Wanting to have my own way -- especially to be left alone to do what I want to do when I want to do it -- is part of my nature. I set myself up for frustration because I (irrationally) want my kids to allow me the time and space to handle the issues and appointments that make up daily life. And daily life is full of mundane, boring, essential tasks that must be handled by responsible parents -- to the frustration of their attention-grabbing kids.

But even as I do my daily tasks I want my kids to know they are loved and that I enjoy their company. I live in the tension of trying to be personally available as I manage our home. Get the kids more involved, you say? Sure. I agree. But I'm still learning how to do that.

And let's face it. Some days I wake up feisty and don't want to go with the flow.

I wake up with the attitude "Just because my day is dominated by my kids, doesn't mean I will let my kids dominate me. No sirree." Sure, they want me to drop whatever I'm doing to play, to referee their arguments, go with them to the bathroom, paste Band-aids on microscopic boo-boos, tear tape for art projects, etc. While I try to balance their requests and my agenda -- and often succeed -- there are some days their unpretentious requests take on a sinister edge. As the requests accumulate, everything else does, too: the stacks of dishes, the piles of laundry, the papers that need sorting, etc. And then I hear my voice saying "No!".
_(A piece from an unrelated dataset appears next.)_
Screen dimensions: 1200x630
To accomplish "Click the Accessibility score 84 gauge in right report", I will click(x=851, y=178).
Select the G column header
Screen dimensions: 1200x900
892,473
The "No" can come out low and growly or loud and scary. It usually means "There is NO MORE of ME to go around." I am grasping for space and perspective. It's not about the kids. Most of the time it's about me.
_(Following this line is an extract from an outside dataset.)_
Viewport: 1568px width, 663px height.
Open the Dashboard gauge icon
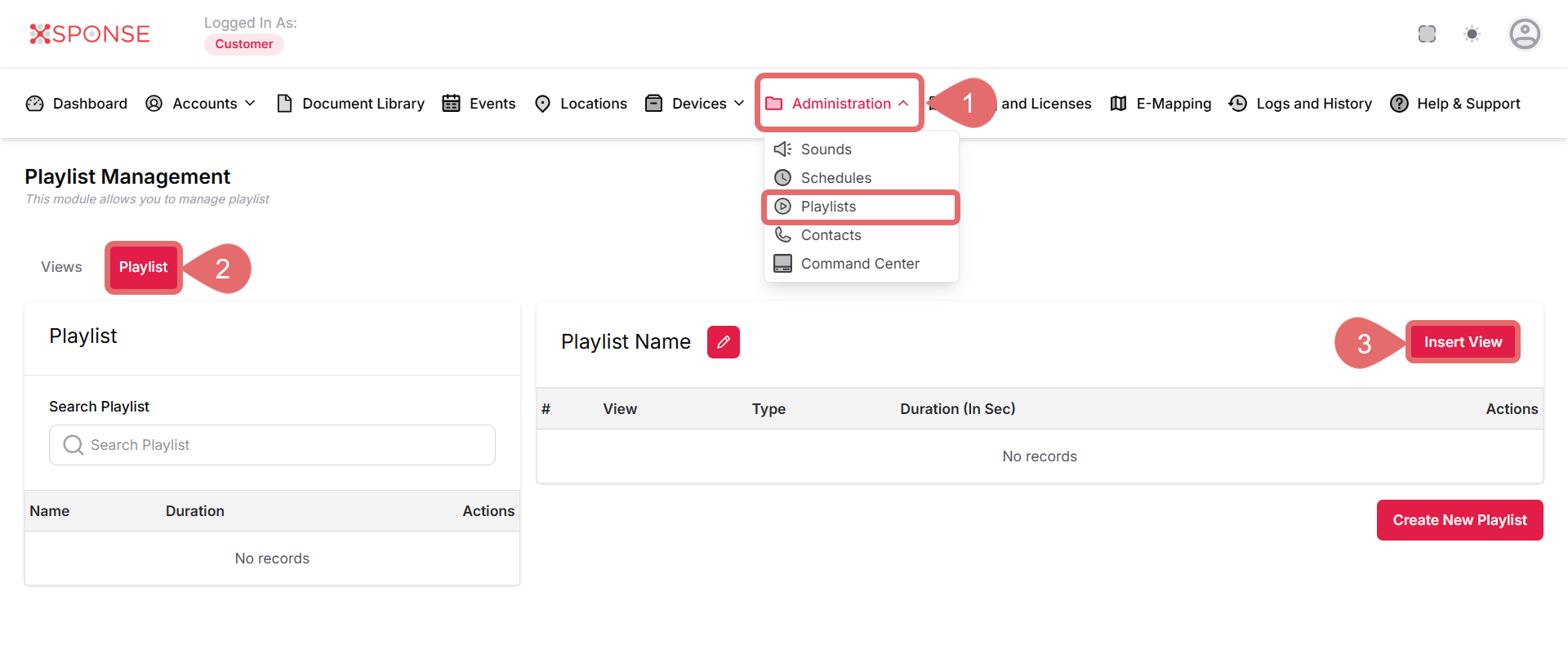coord(35,104)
So I am learning to pause. To breathe. To ask: Is this an unreasonable request? Am I feeling stressed? Am I trying to accomplish too much today? Do the kids need to spend some one-on-one time with me? WHY am I saying "No"?
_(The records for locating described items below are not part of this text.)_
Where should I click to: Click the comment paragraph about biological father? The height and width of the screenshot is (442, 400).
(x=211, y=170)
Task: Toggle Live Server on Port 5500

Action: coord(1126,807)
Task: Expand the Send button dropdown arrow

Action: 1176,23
We are all kids inside. When pushed, we push back. When pushed for time, for a sense of control, we push back against the things that threaten to take these away. We even push away the people we love most in the world. My "No" is one way of pushing back my kids -- to protect the territory that they daily threaten to invade: my time and energy.

But we are not enemies, my kids and I. We are on the same side. And we live on common ground; we can compromise on immediate requests. I can find a way to say a "Yes" that works for everyone. I just need to have more practice. "Yes." "Yes." "Yes."

It feels really different to say "Yes." It's kind of a slippery word. I'm still experimenting with saying it with as much gusto as "No." I do hope I like the results.